The Role of Constitutional “Terroir”

The Role of Constitutional “Terroir”

The common refrain of constitutional comparativists is that foreign experiences offer persuasive authority that may serve as a useful guide to judges in their constitutional decision-making. The idea is, as Justice Breyer has argued, that since all modern democracies are facing the same basic problems and are searching for the same basic answers, why not examine how other constitutional courts have addressed the problem?

Jeremy Waldron analogizes the process of citation to foreign authority as akin to scientific investigation, in which scientific findings represent a repository of enormous value that would be unthinkable for any scientific researcher to ignore. He writes that “the law of nations is available to lawmakers and judges as an established body of legal insight, reminding them that their particular problem has been confronted before and that they, like scientists, should try to think it through in the company of those who have already dealt with it.” Waldron argues that “legal science” relies “on the idea that solutions to certain kinds of problems in the law might get established in the way that scientific theories are established.”

But the scientific method is a poor analogy for the project of global constitutionalism. Such an analogy rests on false assumptions about constitutional decision-making. It assumes that one can engage in shallow comparisons without contextualizing in light of a country’s text, structure, history, precedent, and national experience. A scientific researcher offers a theoretical hypothesis, tests that hypothesis in the laboratory through experimental study, controls all variables that might alter the results, and reaches a scientific conclusion based on repeated, falsifiable tests in a controlled environment.

The constitutional jurist does nothing of the kind in interpreting constitutional norms. The better analogy is not the sterile laboratory of the scientist, but rather the earthy vineyard of the oenologist. Every winemaker starts with the same basic ingredients, utilizes the same basic techniques, and enlists the same chemical reactions of fermentation—all in pursuit of the perfect wine for that environment. But the winemaker knows all too well that local conditions such as geology, climate and culture—what the French call terroir—dramatically shape the expression and personality of the wine.
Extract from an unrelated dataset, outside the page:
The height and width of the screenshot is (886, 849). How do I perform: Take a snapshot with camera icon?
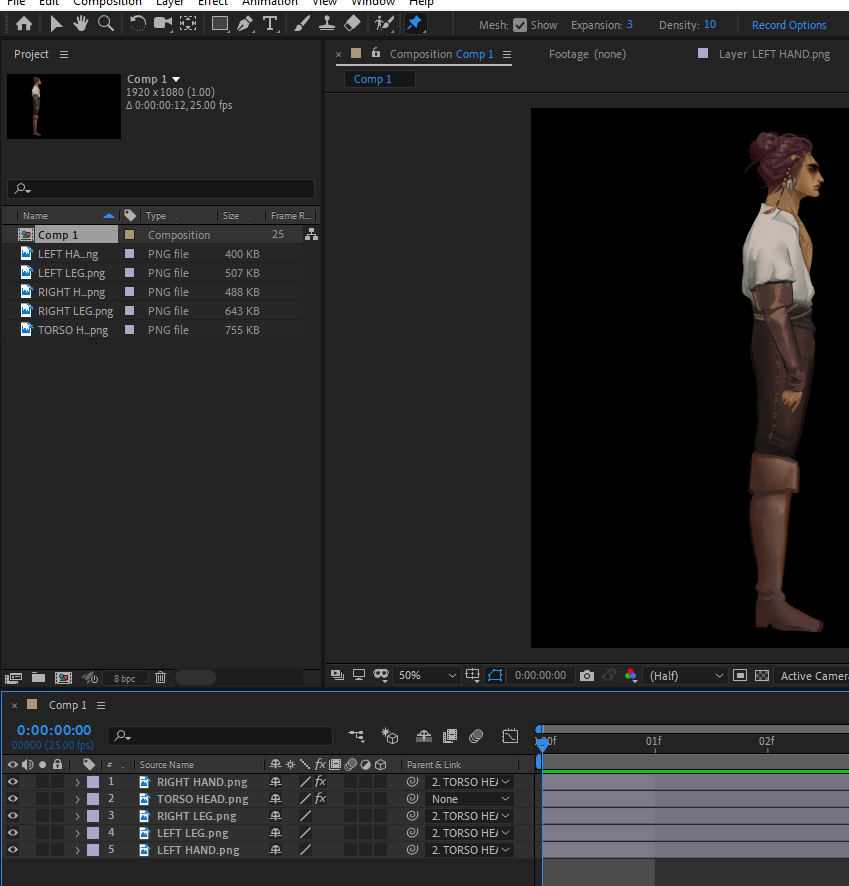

The idea of terroir is, as Robert Parker describes it, that “a particular piece of ground and its contribution to what is grown there give its product a character distinctive and apart from that same product grown on different soils and slopes.” As two wine experts recently put it:

The place where grapes are grown clearly affects the wine that is made from them, but it’s not a straightforward matter of tasting the earth…. We don’t taste a place in a wine. We taste a wine from a place…. The version of terroir that many of them hold is that those wines taste the way they do because of the enduring natural setting, i.e., the rocks and soil. [But] these wines taste the way they do because people have chosen to emphasize flavors that please them…. Modern European views of terroir recognize that typical local flavors are the creation of generations of growers and winemakers, shaping the vineyard and fine-tuning the fermentation to make what they feel are the best wines possible in their place.


There is no question that many constitutional norms reflect universal values that require and deserve recognition. And perhaps the universality of these norms is part of a country’s “macroclimate” that marginally influences the cultivation of the norms. But that affirmation does not negate the reality that constitutional norms are given their distinctive personality in different cultures based on the local conditions of that country. The results are greatly influenced, if you will, by a country’s constitutional terroir.

As modern democracies take markedly different approaches to constitutional guarantees, one cannot help but appreciate the impact that local conditions have had on the end product. In each region, constitutional norms are expressed in a manner that reflects the distinctive characteristics of the land. The results, while different from one advanced democracy to another, are all nonetheless pleasing to the palate.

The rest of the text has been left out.